# Beta Regression Example

In this example, we'll use linear regression to estimate the Beta for General Electric (GE) vs. the S&P 500 using monthly data.

The file "Stock Market Data.txt" is a tab-delimited text file containing monthly data on GE and the S&P 500 from the start of 1990 to the end of October 2018.  The columns are:     
Column 1: The date in text, e.g, 1/1/2007.  
Column 2: The "adjusted" month end closing price for the S&P 500.  
Column 3: The "adjusted" month end closing price for GE.

This file was created using data from Yahoo Finance.  Yahoo Finance provides "adjusted closing prices".  These aren't the actual closing prices on the day, but instead are back-adjusted for dividends and stock splits.  They are adjusted in such a way that you can calculate the return for a stock on a given day as:

$\large \text{Return}=\frac{\text{Adj. Close}_t}{\text{Adj.
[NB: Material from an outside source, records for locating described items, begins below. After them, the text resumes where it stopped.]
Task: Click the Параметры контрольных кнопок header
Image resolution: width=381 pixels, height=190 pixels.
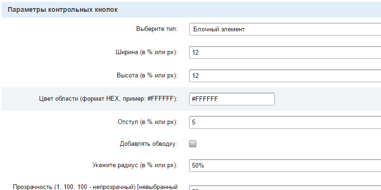Action: (x=63, y=10)
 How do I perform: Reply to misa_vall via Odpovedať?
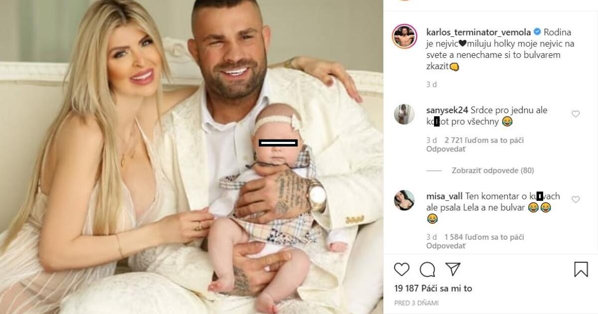pyautogui.click(x=446, y=245)
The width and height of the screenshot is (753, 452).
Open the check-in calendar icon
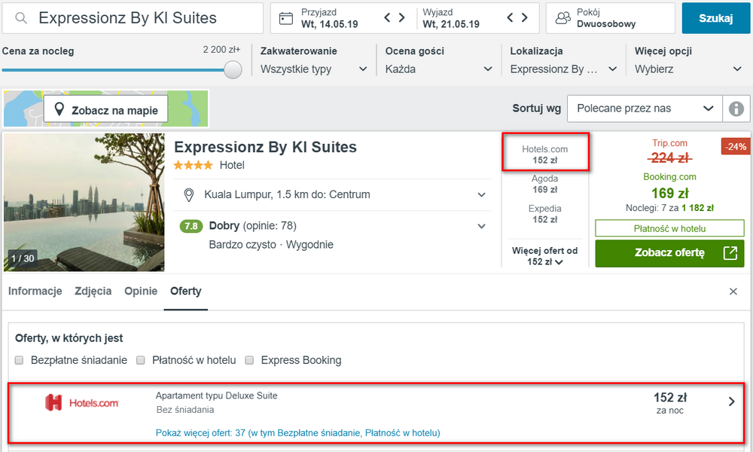coord(285,18)
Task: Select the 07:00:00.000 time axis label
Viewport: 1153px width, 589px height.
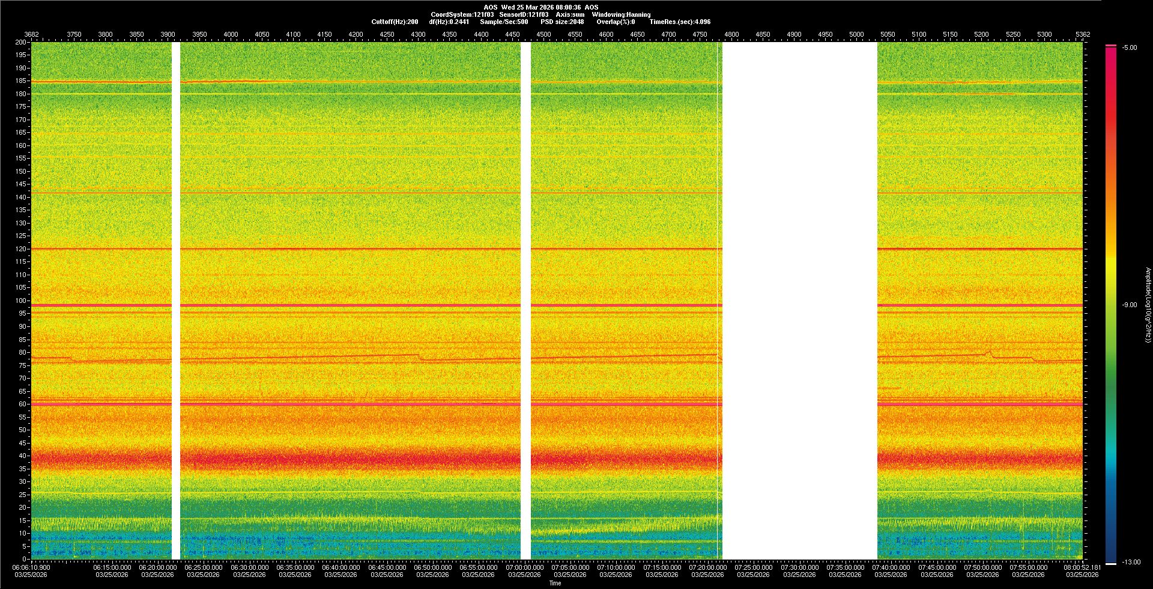Action: coord(524,567)
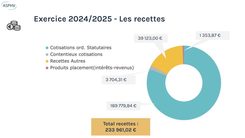
Task: Select the Cotisations ord. Statutaires legend label
Action: (x=81, y=48)
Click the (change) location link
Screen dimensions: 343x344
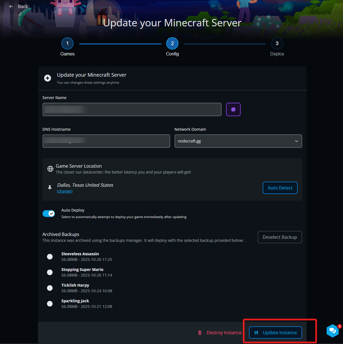click(x=64, y=191)
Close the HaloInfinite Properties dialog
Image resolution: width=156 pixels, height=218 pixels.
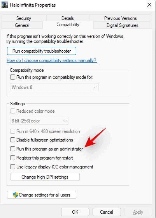pyautogui.click(x=149, y=5)
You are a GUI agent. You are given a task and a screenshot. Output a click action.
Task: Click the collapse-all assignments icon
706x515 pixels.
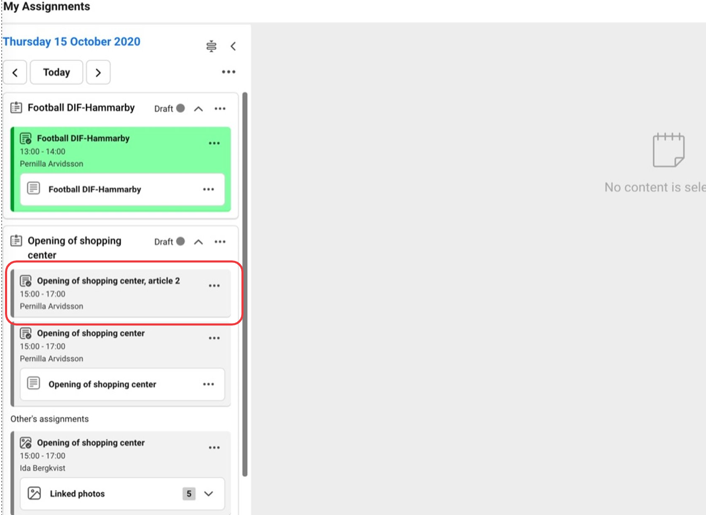click(x=211, y=46)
Close}_{t-1}}-1$

### Step 1

Pull the data from the "Stock Market Data.txt" into a Pandas Python dataframe called stocks.  You'll need to import the correct packages first.  Make sure to import pandas and the statsmodel.formula.api in addition to numpy and pyplot.  Show the first five lines of the dataframe.

### Step 2

Change the date column to a datetime64 and type and then set this to be a DateTime index instead of a column.  Show the .info() on the stocks dataframe.

### Step 3

Plot GE's adjusted close over time.

### Step 4

Calculate returns for the S&P 500 and for GE.  Hint:  to get the lagged (t-1) price on a column in a dataframe, you can use .shift().  For example,  
`stocks[GE_lag]=stocks['GE_ADJ_CLOSE'].shift()`  
will create a column of stock prices one period back.  Create columns for lagged prices for the S&P and GE prior to calculating the returns so you can take a look at how this works.

Calculate the returns below.

### Step 5

Use stocks.describe() to get summary statistics on the returns.

### Step 6

Plot the return on GE (y-axis) vs. the return on the S&P 500 (x-axis).

### Step 7

Run a linear regression of GE's return (y) vs. the SP returns (x).  Provide a basic regression summary.  What is your estimate of GE's beta with respect to the market?

### Step 7

Repeat the plot above but add the regression line to the diagram.